The United Nations special rapporteur for migrants' human rights, Felipe González Morales, stated via Twitter that the "extensive use of immigration detention leads to tragedies like this one." He wrote that, in accordance with international law, immigration detention should only be used in rare instances and not as a rule.
Overcrowding, demonstrations, and riots have occasionally occurred in Mexico's immigration lockups.
In Tijuana's immigration center in October, a group of mostly Venezuelan migrants rioted. In the southern city of Tapachula, near the Guatemalan border, Mexico's largest detention facility, dozens of migrants staged a riot in November. In neither incident did anyone die.

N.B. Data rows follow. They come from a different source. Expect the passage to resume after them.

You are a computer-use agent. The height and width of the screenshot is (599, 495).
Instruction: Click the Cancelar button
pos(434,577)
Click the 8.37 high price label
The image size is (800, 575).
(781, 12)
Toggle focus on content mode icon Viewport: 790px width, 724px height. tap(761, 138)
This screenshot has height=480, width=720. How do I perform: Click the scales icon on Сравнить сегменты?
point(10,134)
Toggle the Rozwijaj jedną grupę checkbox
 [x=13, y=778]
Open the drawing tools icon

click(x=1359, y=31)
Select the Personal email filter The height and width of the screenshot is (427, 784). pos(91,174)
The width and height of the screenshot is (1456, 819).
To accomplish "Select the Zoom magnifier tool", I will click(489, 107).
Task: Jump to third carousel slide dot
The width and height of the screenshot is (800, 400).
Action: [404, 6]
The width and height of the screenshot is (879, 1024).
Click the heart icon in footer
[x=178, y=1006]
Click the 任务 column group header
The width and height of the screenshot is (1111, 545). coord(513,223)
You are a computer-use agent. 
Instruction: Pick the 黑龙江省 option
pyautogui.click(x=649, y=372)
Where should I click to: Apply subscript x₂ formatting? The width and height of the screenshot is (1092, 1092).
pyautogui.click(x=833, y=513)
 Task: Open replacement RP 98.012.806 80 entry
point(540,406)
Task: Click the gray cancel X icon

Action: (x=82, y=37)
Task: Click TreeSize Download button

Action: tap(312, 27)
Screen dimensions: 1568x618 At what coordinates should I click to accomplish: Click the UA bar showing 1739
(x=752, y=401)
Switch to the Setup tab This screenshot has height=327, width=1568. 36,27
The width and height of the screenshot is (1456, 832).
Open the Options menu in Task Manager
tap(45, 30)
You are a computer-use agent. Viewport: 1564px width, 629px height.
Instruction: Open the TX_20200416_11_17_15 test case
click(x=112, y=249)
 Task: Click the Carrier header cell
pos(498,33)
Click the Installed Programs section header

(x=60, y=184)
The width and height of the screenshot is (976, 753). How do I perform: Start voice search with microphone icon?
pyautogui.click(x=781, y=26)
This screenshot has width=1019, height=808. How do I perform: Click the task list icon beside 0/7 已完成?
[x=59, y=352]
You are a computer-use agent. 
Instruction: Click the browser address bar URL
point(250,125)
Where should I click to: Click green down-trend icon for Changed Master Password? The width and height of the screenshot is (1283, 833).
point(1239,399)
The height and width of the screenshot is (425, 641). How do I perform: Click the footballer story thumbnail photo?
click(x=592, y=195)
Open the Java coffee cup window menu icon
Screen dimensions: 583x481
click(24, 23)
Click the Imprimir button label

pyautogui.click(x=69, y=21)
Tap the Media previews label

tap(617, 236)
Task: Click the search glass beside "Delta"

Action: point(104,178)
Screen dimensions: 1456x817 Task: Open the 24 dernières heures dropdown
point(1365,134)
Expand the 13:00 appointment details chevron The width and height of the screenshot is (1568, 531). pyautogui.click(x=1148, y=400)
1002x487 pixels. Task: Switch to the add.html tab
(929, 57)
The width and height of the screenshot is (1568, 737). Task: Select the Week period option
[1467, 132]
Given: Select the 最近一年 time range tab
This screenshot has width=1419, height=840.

After the United States and Germany, Mexico has emerged as the third most popular destination for asylum seekers worldwide. However, it is still largely a destination for migrants traveling to the United States. Asylum seekers are required to remain in the state in which they apply, which is why many of them are stranded near Mexico's southern border with Guatemala. Several thousands are additionally in line urban communities.
Bishop Mons presided over a Mass to honor the migrants. The migrant community's sudden grief was lamented by José Guadalupe Torres Campos.
He declared, "The shout, the cry, of everyone is enough, enough of so much pain, so much death."
The age of Viangly Infante Padrón, as depicted in this story, is 31.